• Your objective: For the word "support", state the number of lines in the data that contain it, and nothing else.
=== Begin Enclosure ===
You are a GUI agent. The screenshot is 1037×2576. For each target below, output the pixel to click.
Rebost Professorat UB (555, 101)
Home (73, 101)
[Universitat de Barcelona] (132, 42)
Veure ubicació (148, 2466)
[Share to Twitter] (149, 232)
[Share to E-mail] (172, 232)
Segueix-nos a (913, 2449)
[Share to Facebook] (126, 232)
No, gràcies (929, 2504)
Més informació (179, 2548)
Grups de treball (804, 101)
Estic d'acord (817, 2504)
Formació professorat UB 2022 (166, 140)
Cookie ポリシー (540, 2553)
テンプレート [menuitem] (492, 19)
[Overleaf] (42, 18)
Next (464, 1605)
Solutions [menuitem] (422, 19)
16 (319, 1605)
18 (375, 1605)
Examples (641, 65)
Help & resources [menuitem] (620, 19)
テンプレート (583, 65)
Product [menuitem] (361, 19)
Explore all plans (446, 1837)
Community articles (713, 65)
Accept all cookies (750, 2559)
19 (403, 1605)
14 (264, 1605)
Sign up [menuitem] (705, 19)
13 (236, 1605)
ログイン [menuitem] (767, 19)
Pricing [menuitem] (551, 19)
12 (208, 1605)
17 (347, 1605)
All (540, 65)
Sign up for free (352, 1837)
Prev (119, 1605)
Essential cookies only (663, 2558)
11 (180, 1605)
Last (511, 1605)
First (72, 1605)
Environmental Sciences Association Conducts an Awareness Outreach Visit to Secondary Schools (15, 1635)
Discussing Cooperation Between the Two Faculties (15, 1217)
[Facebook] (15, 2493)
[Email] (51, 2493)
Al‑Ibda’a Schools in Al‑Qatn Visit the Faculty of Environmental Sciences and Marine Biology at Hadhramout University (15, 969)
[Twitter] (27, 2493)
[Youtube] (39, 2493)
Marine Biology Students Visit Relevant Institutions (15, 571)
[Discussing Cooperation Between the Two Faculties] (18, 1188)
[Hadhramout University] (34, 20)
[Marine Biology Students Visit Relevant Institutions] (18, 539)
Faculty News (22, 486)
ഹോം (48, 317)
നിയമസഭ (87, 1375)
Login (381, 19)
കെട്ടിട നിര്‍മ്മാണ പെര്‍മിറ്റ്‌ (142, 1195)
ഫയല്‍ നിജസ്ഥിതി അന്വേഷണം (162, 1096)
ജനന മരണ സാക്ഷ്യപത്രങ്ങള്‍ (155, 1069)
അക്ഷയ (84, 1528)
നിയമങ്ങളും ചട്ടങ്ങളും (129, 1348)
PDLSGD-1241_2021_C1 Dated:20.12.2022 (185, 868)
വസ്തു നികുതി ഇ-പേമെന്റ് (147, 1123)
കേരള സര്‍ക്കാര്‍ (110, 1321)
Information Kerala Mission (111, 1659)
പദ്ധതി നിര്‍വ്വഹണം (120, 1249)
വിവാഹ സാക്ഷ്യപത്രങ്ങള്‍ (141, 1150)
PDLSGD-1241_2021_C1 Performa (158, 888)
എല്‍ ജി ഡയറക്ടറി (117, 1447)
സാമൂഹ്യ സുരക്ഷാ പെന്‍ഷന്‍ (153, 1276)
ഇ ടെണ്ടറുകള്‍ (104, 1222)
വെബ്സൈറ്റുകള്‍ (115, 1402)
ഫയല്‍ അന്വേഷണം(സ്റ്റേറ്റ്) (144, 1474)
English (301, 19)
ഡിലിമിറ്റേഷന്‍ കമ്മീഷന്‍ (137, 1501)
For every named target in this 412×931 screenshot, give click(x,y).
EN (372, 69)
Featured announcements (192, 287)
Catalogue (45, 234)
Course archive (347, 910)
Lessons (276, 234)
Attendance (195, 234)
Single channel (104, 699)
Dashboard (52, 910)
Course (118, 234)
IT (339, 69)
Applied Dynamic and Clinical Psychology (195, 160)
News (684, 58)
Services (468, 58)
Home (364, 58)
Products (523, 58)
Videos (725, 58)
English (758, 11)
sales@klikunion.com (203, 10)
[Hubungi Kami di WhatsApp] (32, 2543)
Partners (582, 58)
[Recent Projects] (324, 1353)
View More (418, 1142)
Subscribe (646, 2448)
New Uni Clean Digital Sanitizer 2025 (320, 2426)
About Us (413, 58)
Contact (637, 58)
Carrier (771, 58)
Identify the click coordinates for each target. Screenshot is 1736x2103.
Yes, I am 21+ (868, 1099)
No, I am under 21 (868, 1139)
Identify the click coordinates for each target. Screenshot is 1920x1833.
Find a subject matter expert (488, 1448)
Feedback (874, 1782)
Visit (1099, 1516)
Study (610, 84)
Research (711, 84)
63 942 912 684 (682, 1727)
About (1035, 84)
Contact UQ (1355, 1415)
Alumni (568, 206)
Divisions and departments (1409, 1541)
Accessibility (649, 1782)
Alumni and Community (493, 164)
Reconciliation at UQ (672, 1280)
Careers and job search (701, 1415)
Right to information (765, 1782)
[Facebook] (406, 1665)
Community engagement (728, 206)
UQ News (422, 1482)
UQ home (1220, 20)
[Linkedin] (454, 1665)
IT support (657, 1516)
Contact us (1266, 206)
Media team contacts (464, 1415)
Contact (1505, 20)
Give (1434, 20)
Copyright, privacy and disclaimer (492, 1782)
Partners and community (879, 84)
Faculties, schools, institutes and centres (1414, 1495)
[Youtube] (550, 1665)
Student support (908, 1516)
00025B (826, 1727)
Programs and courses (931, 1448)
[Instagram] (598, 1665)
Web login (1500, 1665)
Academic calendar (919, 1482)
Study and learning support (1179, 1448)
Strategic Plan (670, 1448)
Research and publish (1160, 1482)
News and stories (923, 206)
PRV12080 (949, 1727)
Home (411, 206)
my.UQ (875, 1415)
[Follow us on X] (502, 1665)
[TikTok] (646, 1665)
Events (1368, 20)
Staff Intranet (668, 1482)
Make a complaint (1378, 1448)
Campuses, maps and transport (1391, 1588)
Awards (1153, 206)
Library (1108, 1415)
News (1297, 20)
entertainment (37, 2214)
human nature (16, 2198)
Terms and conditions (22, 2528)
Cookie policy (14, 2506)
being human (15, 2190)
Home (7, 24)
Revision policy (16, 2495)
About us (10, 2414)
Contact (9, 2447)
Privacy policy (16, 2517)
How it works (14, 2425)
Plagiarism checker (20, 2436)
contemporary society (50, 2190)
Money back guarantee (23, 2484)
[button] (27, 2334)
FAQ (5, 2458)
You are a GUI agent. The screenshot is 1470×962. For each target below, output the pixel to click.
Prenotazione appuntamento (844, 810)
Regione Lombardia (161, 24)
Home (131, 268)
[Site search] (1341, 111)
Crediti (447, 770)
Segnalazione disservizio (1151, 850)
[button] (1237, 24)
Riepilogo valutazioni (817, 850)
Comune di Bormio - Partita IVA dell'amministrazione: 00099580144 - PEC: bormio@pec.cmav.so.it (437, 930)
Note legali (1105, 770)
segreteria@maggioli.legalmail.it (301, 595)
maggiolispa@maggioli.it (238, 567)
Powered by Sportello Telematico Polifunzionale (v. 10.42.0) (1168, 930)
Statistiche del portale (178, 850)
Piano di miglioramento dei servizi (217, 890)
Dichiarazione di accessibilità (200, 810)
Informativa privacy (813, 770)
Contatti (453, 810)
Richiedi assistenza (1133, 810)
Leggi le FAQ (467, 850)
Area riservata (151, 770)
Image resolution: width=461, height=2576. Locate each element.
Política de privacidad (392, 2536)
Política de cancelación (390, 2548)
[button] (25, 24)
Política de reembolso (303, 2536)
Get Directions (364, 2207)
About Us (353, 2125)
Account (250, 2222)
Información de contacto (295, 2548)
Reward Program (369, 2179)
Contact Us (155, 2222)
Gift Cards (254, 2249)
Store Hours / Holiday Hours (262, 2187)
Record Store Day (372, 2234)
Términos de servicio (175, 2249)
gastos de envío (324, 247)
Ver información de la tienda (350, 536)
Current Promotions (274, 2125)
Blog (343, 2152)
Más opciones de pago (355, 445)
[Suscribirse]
=== End Enclosure ===
• Solution for this task: 3